> _Texto citado_:
A Fé e Vida tem cadeira no Consema. Em janeiro, em defesa de seu voto contra a instalação do porto, uma das questões apontadas pela associação foi que o projeto apresentado ignorou a existência de comunidades tradicionais nas proximidades do empreendimento, assim como quilombolas e indígenas. E que também não levou em consideração os pescadores profissionais, simplesmente informando que a região do empreendimento não é polo para pesca profissional.
“Ninguém procurou a gente. Fizemos um protocolo de consulta prévia para eles terem um acesso a nós. Nós não temos conhecimento nenhum do projeto deles. E eles já querem colocar o porto deles para funcionar. Ninguém nos consultou. Ninguém veio aqui para saber como a gente vive, onde a gente pesca”, disse o pescador Silvano Ramos da Silva, de 34 anos.
A poucos quilômetros de Silvano, vive a pescadora Nilza da Silva. A mulher, de 50 anos, afirma que nesta situação o pescador é invisível e que nunca visitaram a sua casa para falar sobre o Porto Barranco Vermelho. “Eu nunca recebi esse povo no meu rancho, eu nunca vi eles no rio. Eu moro aqui o ano todo. Só saio daqui na época da piracema, mas eu vou e volto. Nunca vieram me fazer uma visita. E aí eles falaram que vieram, andaram no rio e não acharam pescador. Tudo deles é maracutaia, o que mais tem rio abaixo é acampamento de pesca”, afirma a pescadora.
Nilza ainda pontua: “eles não ouvem o pescador, entendeu? E é a gente que tá ali no dia a dia. Na reserva Taiamã dentro dela o rio é estreito, cheio de curva. A gente já tem que tomar cuidado com nossos barcos que tem 7 metros. Navegar ali na região durante a seca é perigoso. Quando você vê já tá em cima de outra embarcação. Agora você imagina essas barcaças e gente tendo que fugir delas”.
Para Cláudia Sala de Pinho, coordenadora regional da Rede de Comunidades Tradicionais Pantaneiras, o que está ocorrendo no Rio Paraguai é uma tentativa de esvaziar o Pantanal. “O processo como um todo, sempre foi um processo de exclusão. Existe uma tentativa de esvaziar o Pantanal, de negar que lá tem gente, cultura e tradicionalidade. Esse esvaziamento é proposital com o intuito de tratar o bioma como um grande vazio demográfico. Não considerando as pessoas, é mais fácil instalar empreendimentos”, diz Cláudia.
Cláudia chama atenção para um ponto que considera importante refletir: “quando a gente tá falando do pantaneiro, estamos nos referindo aos descendentes de indígenas e negros que formaram aglomerações em meio ao bioma. O Pantanal nunca foi um vazio. São essas pessoas que manejam o território. Contudo, o Pantanal é sempre visto como esse bioma que tem grandes mamíferos e muita água. Esquecem dos grupos que estão no Pantanal há séculos e que ajudam a fazer dele este grande santuário”.

> _Tarefa solicitada A_: Reproduza o trecho do texto citado entre "A Fé e Vida" e "para pesca profissional.", inclusive, trocando "associação" por "entidade".
> _Tarefa solicitada B_: Segundo o texto citado, qual é a idade da pescadora Nilza da Silva?
Baseie-se exclusivamente no texto citado.

> _Entradas de dados_:
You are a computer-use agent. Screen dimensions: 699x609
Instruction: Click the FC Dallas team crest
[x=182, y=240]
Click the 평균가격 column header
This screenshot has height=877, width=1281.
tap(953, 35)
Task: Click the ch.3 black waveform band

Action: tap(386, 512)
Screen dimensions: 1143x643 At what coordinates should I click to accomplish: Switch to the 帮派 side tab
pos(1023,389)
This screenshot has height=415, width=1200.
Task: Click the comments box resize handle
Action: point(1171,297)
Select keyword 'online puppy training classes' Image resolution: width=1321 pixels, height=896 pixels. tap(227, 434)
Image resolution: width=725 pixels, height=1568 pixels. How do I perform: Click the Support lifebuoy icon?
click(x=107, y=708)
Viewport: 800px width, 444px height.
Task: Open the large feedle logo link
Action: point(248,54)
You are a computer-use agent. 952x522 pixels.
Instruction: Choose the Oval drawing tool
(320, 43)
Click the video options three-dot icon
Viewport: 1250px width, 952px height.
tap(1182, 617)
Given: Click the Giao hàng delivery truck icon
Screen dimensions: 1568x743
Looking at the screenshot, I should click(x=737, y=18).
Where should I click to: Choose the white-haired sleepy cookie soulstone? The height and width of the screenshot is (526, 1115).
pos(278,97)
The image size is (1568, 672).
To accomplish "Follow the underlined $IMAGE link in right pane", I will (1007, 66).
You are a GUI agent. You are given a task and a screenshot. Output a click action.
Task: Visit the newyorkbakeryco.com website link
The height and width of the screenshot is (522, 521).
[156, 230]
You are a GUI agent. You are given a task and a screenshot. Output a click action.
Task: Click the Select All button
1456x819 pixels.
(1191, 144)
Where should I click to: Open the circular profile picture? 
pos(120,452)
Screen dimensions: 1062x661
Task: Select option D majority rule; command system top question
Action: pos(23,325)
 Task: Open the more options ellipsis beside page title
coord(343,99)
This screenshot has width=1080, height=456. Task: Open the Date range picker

> _Resultado da tarefa A_:
A Fé e Vida tem cadeira no Consema. Em janeiro, em defesa de seu voto contra a instalação do porto, uma das questões apontadas pela entidade foi que o projeto apresentado ignorou a existência de comunidades tradicionais nas proximidades do empreendimento, assim como quilombolas e indígenas. E que também não levou em consideração os pescadores profissionais, simplesmente informando que a região do empreendimento não é polo para pesca profissional.

> _Resultado da tarefa B_: 50 anos.